* COMPITO RICHIESTO 1: Riscrivi le voci dall'inizio fino alla riga che contiene "I will coord(1267,21).", sostituendo "dropdown" con "drop-down menu" e lasciando tutto il resto invariato.

* BRANO DA LEGGERE:
§

La lettura cristologica, che vede in Cristo colui al quale Paolo si riferisce come datore della forza per affrontare ogni situazione, è attendibile perché l’espressione “in colui” è sempre legata a Cristo in questa lettera. Il verbo endunamoō (ἐνδυναμόω) si lega infatti all’azione del Risorto anche in altre lettere di Paolo. Si tratta però di una forza che Paolo riceve senza esserne condizionato, ma rimanendo indipendente: è la sua dipendenza esclusiva da Dio a renderlo autosufficiente.
Il verbo plēroō (πληρόω) al futuro introduce una promessa, che da una parte richiama l’eredità biblica per cui Dio ridona con generosità quello che è stato dato in aiuto ai poveri, inclusi i prigionieri come Paolo, e dall’altra libera il discorso dal principio greco-romano della reciprocità, trasferendo su Dio l’onere di ricompensare, cosa che, nel suo operare salvifico, sempre fa ben oltre i desideri dei beneficiari.

§

* VOCI DA ELABORARE:
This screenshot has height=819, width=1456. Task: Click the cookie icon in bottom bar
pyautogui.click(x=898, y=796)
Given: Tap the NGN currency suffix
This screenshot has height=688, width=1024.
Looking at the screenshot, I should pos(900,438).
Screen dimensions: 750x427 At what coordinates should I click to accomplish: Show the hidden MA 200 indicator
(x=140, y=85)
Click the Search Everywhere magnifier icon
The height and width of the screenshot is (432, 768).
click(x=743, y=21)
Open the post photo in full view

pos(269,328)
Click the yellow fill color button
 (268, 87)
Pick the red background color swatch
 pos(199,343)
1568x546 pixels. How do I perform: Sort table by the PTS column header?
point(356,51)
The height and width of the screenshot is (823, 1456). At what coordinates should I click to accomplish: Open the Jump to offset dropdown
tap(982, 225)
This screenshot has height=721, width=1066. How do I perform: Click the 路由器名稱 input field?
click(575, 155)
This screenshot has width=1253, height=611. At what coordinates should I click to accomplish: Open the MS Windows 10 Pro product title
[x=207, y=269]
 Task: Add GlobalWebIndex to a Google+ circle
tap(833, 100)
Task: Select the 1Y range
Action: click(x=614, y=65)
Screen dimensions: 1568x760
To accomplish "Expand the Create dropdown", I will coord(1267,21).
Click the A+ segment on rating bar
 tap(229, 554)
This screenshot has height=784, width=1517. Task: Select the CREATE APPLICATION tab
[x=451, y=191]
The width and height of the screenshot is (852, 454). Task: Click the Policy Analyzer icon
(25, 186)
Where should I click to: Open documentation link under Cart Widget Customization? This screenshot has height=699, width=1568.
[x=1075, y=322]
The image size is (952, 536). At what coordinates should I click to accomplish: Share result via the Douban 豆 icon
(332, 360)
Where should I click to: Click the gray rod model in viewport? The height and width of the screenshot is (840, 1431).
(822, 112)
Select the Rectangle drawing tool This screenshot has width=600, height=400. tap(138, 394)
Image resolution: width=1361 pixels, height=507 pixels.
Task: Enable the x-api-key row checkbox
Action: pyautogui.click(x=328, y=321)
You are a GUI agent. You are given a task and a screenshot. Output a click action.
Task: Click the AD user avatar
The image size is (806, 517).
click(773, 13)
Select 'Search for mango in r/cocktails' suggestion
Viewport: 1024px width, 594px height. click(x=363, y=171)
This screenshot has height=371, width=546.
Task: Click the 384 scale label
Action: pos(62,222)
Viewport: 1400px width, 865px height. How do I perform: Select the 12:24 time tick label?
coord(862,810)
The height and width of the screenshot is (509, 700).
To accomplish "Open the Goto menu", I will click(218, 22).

§

* COMPITO RICHIESTO 2: Ricopia dal brano sulla lettera di Paolo il passo da "La lettura cristologica, che" a "a renderlo autosufficiente.", senza cambiare nulla.

* RISULTATO DEL COMPITO 1:
This screenshot has height=819, width=1456. Task: Click the cookie icon in bottom bar
pyautogui.click(x=898, y=796)
Given: Tap the NGN currency suffix
This screenshot has height=688, width=1024.
Looking at the screenshot, I should pos(900,438).
Screen dimensions: 750x427 At what coordinates should I click to accomplish: Show the hidden MA 200 indicator
(x=140, y=85)
Click the Search Everywhere magnifier icon
The height and width of the screenshot is (432, 768).
click(x=743, y=21)
Open the post photo in full view

pos(269,328)
Click the yellow fill color button
 (268, 87)
Pick the red background color swatch
 pos(199,343)
1568x546 pixels. How do I perform: Sort table by the PTS column header?
point(356,51)
The height and width of the screenshot is (823, 1456). At what coordinates should I click to accomplish: Open the Jump to offset drop-down menu
tap(982, 225)
This screenshot has height=721, width=1066. How do I perform: Click the 路由器名稱 input field?
click(575, 155)
This screenshot has width=1253, height=611. At what coordinates should I click to accomplish: Open the MS Windows 10 Pro product title
[x=207, y=269]
 Task: Add GlobalWebIndex to a Google+ circle
tap(833, 100)
Task: Select the 1Y range
Action: click(x=614, y=65)
Screen dimensions: 1568x760
To accomplish "Expand the Create drop-down menu", I will coord(1267,21).

* RISULTATO DEL COMPITO 2:
La lettura cristologica, che vede in Cristo colui al quale Paolo si riferisce come datore della forza per affrontare ogni situazione, è attendibile perché l’espressione “in colui” è sempre legata a Cristo in questa lettera. Il verbo endunamoō (ἐνδυναμόω) si lega infatti all’azione del Risorto anche in altre lettere di Paolo. Si tratta però di una forza che Paolo riceve senza esserne condizionato, ma rimanendo indipendente: è la sua dipendenza esclusiva da Dio a renderlo autosufficiente.